This hasn’t exactly saved the Greek economy; and fed up with the tides of woebegotten misery inflicted upon them by their richer, more powerful neighbours … the Greeks recently en-masse economically revolted by electing radical left-wing party SYRZA to lead their Government.

Now, SYRZA are a pretty ballsy bunch – and from this commentator’s seat in the balmy neoliberal sub-tropics of the South Pacific, I’ve regularly found myself absolutely and abjectly CHEERING every time they swotted the nose of the Eurozone’s masters. Everything from demanding reparations from Germany for the last time they wrecked the Greek economy through to insisting on seeking a popular mandate for their economic agenda was pretty resoundingly awesome in my (admittedly little and red) book.

But some of the solutions to Greece’s sovereign debt crisis (and it’s multi-headed hydra enough as a problem to call for *solutions* in the definitive plural) need not be NEARLY so novel nor controversial.

For you see, this isn’t the first time Europe has dealt with a sovereign debt crisis in an economy starting with G.
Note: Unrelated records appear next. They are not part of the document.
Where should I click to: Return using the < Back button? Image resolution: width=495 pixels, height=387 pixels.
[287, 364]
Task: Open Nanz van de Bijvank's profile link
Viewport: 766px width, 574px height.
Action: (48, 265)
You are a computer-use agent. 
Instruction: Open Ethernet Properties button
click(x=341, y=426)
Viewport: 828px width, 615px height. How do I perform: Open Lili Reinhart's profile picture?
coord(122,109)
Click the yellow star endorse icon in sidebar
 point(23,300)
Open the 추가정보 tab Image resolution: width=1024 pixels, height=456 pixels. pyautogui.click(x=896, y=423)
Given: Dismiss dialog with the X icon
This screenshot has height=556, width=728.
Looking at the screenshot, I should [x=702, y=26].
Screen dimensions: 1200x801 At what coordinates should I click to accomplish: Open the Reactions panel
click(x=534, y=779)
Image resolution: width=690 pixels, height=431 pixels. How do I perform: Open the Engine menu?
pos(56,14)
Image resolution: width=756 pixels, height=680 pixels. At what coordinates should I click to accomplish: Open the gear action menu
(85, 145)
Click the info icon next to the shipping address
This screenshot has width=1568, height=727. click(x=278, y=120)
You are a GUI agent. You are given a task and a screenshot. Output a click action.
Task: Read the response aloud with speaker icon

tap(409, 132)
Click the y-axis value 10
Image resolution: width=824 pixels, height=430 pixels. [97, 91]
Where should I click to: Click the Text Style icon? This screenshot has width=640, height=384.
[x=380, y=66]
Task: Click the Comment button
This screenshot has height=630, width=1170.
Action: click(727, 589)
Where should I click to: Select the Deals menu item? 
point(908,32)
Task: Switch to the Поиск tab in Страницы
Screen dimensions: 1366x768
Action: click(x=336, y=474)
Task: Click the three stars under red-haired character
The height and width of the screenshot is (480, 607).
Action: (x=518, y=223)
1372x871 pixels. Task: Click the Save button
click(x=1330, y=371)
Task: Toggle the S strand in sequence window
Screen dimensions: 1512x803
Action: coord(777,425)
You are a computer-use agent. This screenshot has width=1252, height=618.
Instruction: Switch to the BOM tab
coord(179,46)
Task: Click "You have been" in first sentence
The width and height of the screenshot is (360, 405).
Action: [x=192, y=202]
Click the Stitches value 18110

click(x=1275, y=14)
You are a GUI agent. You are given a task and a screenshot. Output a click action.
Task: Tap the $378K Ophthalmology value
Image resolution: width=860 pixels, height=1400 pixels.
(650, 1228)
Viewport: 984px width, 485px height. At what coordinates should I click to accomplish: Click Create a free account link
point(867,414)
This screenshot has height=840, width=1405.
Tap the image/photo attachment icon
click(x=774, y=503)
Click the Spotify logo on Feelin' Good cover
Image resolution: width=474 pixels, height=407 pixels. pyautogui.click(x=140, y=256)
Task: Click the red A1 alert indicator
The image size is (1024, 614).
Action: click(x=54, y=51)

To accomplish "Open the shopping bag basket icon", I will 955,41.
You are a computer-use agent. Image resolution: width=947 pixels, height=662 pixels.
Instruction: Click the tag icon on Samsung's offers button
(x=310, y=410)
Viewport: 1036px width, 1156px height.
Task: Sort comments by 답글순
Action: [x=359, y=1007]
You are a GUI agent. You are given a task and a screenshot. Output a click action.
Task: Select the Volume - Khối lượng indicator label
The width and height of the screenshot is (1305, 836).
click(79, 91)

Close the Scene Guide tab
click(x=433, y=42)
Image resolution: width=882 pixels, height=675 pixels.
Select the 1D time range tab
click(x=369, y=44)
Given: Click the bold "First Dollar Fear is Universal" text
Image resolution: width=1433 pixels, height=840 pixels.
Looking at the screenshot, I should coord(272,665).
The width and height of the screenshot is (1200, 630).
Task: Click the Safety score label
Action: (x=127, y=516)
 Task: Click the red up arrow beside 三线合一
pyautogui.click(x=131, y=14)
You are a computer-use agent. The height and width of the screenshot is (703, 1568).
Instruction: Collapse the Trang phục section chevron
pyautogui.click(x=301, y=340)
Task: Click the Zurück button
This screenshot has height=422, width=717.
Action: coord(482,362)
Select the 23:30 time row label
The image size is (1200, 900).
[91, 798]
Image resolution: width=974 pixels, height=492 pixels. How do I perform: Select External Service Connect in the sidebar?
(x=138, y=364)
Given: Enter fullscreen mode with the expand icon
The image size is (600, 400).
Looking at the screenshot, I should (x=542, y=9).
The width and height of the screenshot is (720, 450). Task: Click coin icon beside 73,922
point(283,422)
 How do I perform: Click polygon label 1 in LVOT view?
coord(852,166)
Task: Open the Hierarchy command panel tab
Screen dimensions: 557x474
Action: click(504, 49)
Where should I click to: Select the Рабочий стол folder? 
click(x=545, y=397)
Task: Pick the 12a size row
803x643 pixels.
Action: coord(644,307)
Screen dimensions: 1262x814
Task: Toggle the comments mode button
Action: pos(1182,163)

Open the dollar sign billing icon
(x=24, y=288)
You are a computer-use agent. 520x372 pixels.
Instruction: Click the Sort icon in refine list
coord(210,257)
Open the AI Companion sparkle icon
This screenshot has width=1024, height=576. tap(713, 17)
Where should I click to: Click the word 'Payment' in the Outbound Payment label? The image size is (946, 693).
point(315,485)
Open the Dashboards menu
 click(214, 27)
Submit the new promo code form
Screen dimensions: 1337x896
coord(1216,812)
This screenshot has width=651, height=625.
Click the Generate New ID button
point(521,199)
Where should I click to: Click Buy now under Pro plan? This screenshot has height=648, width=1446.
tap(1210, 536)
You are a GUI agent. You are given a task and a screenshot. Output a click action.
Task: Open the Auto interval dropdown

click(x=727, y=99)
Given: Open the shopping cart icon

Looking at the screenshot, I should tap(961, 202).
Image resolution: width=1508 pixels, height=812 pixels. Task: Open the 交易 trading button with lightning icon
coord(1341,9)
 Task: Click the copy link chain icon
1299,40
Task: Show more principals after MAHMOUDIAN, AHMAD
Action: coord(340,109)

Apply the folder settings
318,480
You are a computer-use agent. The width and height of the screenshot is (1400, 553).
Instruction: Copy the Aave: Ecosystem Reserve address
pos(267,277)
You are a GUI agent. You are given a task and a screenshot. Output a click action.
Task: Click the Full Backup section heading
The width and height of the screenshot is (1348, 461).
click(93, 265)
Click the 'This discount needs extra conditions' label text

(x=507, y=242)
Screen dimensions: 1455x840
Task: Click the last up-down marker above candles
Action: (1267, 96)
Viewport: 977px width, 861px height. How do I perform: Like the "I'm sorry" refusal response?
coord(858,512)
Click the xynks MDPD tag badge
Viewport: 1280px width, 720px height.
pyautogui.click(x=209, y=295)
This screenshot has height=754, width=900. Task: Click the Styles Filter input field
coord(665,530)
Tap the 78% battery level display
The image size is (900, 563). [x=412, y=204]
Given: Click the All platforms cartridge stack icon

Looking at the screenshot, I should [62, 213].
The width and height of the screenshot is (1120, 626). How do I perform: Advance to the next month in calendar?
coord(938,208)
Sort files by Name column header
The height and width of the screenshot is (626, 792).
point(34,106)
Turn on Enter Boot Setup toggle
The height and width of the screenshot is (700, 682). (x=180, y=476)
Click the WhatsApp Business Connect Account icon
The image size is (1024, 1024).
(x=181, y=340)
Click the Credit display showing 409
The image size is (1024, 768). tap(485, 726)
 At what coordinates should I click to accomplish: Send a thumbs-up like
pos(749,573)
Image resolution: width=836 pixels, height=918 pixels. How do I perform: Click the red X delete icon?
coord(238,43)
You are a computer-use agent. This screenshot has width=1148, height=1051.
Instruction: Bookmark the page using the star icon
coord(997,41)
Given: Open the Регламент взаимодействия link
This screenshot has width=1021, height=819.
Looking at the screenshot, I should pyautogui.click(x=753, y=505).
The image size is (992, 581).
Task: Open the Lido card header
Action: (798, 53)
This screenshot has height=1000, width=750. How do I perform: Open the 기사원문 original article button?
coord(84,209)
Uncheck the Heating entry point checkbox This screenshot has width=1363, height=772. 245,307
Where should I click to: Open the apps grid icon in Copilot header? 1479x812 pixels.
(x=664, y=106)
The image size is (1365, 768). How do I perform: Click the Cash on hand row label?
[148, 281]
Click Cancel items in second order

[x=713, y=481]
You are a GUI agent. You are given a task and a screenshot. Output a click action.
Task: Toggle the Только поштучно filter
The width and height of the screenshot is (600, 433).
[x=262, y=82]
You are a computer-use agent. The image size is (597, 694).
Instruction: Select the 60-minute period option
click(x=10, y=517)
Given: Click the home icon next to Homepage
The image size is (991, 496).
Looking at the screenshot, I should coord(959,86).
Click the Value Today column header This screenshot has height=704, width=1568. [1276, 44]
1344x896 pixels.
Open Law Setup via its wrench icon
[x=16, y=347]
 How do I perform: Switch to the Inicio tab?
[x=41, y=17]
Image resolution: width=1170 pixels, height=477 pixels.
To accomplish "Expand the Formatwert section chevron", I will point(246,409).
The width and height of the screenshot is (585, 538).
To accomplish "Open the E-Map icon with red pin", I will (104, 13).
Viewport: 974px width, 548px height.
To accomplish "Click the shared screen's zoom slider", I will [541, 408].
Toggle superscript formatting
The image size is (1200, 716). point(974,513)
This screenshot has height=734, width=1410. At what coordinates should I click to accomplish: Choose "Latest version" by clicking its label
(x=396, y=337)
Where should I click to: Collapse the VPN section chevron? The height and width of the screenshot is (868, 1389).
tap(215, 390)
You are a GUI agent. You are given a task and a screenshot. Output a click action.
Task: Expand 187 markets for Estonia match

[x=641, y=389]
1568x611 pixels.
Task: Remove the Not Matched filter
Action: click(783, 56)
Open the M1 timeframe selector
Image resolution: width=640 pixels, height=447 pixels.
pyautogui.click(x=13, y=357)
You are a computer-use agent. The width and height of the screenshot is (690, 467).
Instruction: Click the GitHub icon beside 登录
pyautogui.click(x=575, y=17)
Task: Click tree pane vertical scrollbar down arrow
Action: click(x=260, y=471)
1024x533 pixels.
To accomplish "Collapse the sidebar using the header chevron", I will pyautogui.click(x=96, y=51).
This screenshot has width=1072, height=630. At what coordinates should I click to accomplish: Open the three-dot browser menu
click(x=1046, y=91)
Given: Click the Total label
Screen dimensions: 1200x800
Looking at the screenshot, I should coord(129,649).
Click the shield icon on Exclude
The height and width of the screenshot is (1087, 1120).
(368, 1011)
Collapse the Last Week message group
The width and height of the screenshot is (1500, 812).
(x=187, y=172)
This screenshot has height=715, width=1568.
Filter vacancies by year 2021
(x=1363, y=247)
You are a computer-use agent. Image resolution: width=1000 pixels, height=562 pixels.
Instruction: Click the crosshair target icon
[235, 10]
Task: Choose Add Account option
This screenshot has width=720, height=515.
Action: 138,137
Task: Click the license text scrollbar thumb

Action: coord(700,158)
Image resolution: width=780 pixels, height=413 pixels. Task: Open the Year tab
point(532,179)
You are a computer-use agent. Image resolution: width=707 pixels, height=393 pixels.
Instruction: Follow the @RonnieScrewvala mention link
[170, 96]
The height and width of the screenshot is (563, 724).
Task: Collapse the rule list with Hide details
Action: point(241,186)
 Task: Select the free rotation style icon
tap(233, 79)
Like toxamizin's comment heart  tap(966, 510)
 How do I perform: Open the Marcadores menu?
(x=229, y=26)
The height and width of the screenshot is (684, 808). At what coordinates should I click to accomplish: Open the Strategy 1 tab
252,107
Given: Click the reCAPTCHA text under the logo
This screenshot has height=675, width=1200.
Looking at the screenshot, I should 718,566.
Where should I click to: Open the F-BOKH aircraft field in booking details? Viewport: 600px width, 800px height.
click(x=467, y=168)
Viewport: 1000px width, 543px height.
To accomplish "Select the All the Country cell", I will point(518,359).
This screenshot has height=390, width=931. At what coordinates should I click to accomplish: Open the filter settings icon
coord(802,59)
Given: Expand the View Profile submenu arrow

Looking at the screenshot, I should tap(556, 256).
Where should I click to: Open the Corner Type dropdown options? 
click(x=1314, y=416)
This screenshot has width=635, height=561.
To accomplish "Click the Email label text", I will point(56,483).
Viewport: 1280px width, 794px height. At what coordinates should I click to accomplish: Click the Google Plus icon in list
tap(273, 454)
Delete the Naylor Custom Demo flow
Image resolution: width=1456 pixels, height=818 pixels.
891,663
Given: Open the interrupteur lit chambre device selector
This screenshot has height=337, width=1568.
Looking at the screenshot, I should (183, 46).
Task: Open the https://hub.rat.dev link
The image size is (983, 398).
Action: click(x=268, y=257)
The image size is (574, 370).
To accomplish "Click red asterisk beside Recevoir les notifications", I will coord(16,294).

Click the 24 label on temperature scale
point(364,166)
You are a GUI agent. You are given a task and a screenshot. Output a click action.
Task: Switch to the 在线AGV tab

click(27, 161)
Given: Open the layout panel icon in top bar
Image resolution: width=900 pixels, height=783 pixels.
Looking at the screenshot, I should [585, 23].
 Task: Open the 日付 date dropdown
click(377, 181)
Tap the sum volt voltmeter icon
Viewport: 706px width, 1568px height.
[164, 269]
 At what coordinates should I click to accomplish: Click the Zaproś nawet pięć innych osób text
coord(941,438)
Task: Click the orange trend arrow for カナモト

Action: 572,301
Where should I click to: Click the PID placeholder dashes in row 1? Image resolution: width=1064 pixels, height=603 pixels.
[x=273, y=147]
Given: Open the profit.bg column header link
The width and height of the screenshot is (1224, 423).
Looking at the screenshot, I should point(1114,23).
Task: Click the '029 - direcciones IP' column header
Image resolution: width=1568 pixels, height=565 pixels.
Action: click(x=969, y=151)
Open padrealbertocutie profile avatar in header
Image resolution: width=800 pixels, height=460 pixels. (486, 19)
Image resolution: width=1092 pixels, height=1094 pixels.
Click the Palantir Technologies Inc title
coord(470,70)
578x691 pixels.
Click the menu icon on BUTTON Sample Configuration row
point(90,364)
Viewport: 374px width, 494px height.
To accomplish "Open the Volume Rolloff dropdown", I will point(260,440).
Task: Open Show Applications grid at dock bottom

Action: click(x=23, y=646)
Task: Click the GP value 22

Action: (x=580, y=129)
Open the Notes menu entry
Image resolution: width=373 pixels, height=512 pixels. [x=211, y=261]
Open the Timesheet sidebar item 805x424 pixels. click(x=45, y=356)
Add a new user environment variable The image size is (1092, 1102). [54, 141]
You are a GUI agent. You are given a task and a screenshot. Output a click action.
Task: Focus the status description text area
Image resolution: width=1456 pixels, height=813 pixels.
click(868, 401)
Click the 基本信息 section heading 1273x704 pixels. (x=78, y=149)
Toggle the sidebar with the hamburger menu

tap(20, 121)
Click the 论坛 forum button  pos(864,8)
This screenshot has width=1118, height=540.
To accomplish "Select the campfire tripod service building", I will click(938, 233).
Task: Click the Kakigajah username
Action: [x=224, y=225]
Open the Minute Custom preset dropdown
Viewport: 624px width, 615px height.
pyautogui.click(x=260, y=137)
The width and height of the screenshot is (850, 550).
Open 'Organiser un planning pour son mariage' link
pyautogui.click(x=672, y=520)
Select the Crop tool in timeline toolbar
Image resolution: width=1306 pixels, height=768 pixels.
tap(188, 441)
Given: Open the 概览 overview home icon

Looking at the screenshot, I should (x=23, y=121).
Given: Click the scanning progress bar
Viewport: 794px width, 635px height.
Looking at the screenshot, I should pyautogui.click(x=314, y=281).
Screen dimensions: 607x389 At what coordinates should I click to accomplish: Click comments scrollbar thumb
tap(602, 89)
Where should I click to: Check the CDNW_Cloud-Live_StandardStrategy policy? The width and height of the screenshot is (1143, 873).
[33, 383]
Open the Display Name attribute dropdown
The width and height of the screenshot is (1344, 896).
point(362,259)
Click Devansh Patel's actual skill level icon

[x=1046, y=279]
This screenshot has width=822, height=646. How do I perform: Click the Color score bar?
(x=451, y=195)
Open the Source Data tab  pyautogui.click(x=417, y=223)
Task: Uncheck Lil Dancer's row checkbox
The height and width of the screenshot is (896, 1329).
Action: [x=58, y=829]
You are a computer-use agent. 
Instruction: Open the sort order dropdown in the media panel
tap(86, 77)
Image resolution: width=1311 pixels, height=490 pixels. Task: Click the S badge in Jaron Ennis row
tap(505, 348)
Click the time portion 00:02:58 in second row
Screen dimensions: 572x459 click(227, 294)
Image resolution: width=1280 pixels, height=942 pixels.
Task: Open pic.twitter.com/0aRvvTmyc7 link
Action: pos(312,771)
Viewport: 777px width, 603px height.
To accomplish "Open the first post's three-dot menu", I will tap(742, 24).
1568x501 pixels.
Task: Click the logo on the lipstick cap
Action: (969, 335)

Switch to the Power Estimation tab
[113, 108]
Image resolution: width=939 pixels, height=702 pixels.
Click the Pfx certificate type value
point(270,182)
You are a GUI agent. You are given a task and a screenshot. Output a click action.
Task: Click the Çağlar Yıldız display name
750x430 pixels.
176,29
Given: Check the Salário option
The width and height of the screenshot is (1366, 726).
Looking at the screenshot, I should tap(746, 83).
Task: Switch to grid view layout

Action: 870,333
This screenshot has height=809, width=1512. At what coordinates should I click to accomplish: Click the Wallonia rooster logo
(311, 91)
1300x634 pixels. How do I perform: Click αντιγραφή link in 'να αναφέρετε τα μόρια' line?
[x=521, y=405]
Way back in the 1920s, during the time of much-mythologized hyperinflation and Cabaret-listening Weimar Democracy … it happened to Germany.

Twice.

It first happened in 1923. Due to the way World War One panned out (with history, as per usual, being decided by the victors), Germany had been required to pay the victorious Allies an enormous sum totalling 132 billion gold marks (the equivalent of hundreds of billions of NZ dollars today). This, obviously, wasn’t entirely feasible for the cash-strapped and broadly ruined post-war German economy – and so they effectively defaulted on their reparations.

One thing lead to another, and Germany’s then-industrial heartland of the Ruhr found itself being jointly occupied by France and Belgium (the latter of which was presumably quite enjoying being an aggressive military power somewhere outside of Africa, for a change).

Predictably, the German economy suffered further as a direct result of the military occupation and the conditions imposed on Germany during same – leading to additional impairment of Germany’s ability to pay the much sought-after reparations.

The result of this ongoing farce was something called the Dawes Plan – a foreign fiscal intervention designed to put Germany back in a position to meet her reparations debt … by loaning money to her and externally imposing conditions on government fiscal and monetary policy.

Is this starting to sound familiar, yet …?

To be fair, softening the conditions of repayment down to a mere *billion* marks a year (and, y’know … de-occupying a large and important swathe of German economic activity) had some positive short-term effects. Getting Germany’s creditors off her back somewhat, and an influx of foreign money certainly staved off the very real prospect of fairly immediate and sharp continued economic decline.

And yet, it wasn’t enough.

By 1929, Germany was once again in danger of defaulting on its international debt obligations, requiring another reduction in the level of repayments and yet another round of international credit financing.

This was called the Young Plan – and despite being agreed immediately before that other great economic event of 1929, the Wall Street Crash – it pretty much never found itself implemented.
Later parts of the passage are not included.